Entering edit mode
6 months ago
Xinqi
•
0
I have mRNA sequencing data that I've aligned to a genome. Specifically, I am interested in determining the total number of reads at each base and the percentage of occurrences of A, T, G, C, deletions, and insertions at these bases. I have utilized both pysam pileup and Rsamtools pileup to achieve this. However, I noticed that their outputs are inconsistent, even though I used the same BAM file as input for both tools. Below is the code I implemented:
Pysam:
bamfile = AlignmentFile(bam_dir, "rb")
pileups = bamfile.pileup('chr1', 944202, 959308, truncate=True, min_mapping_quality=20)
columns=['chr', 'position', "coverage", 'A', 'T', 'G', 'C', '-', '+']
df = pd.DataFrame(columns=columns)
for pileupcolumn in pileups:
data = []
for pileupread in pileupcolumn.pileups:
if pileupread.is_del:
data.append('-')
elif pileupread.indel:
data.append('+')
else:
data.append(pileupread.alignment.query_sequence[pileupread.query_position])

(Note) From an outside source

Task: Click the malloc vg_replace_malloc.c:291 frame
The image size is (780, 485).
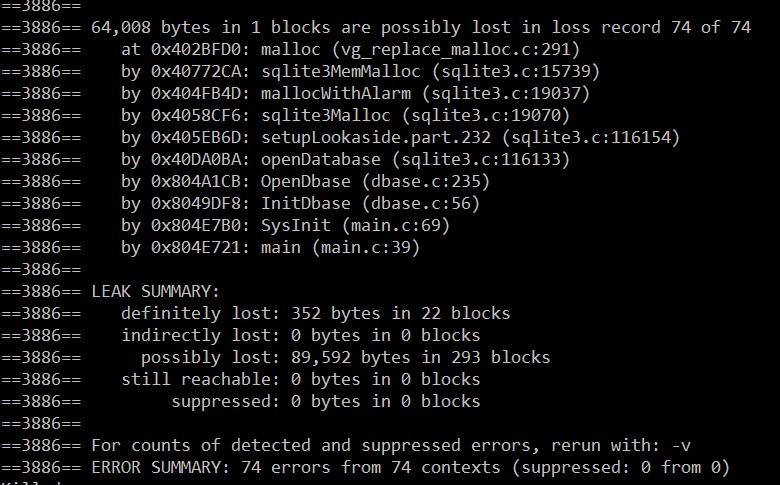Action: point(350,49)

base_counts = Counter(data)
row = {
'chr': 'chr1',
'position': pileupcolumn.pos+1,
'coverage': pileupcolumn.n,
'A': base_counts['A'],
'T': base_counts['T'],
'G': base_counts['G'],
'C': base_counts['C'],
'-': base_counts['-'],
'+': base_counts['+']
}
df = df.append(row, ignore_index=True)
Rsamtools
param <- ScanBamParam(which=GRanges(strand = "-",
seqnames = "chr1",
ranges = IRanges(start=944203,
end=959309)))
pilup_params = Rsamtools::PileupParam(max_depth = 102500,
min_mapq = 20,
distinguish_nucleotides = T,
ignore_query_Ns = F,
include_insertions = T,
distinguish_strands = F)
bam.pileup = pileup(bamfile,
scanBamParam=param,
pileupParam = pilup_params)
bam.pileup = bam.pileup[order(bam.pileup$pos), ]
The read count outputs from pysam and Rsamtools vary significantly, as can be seen in the attached pictures. Have I made any critical errors in my approach?
Could you also post some example positions with IGV?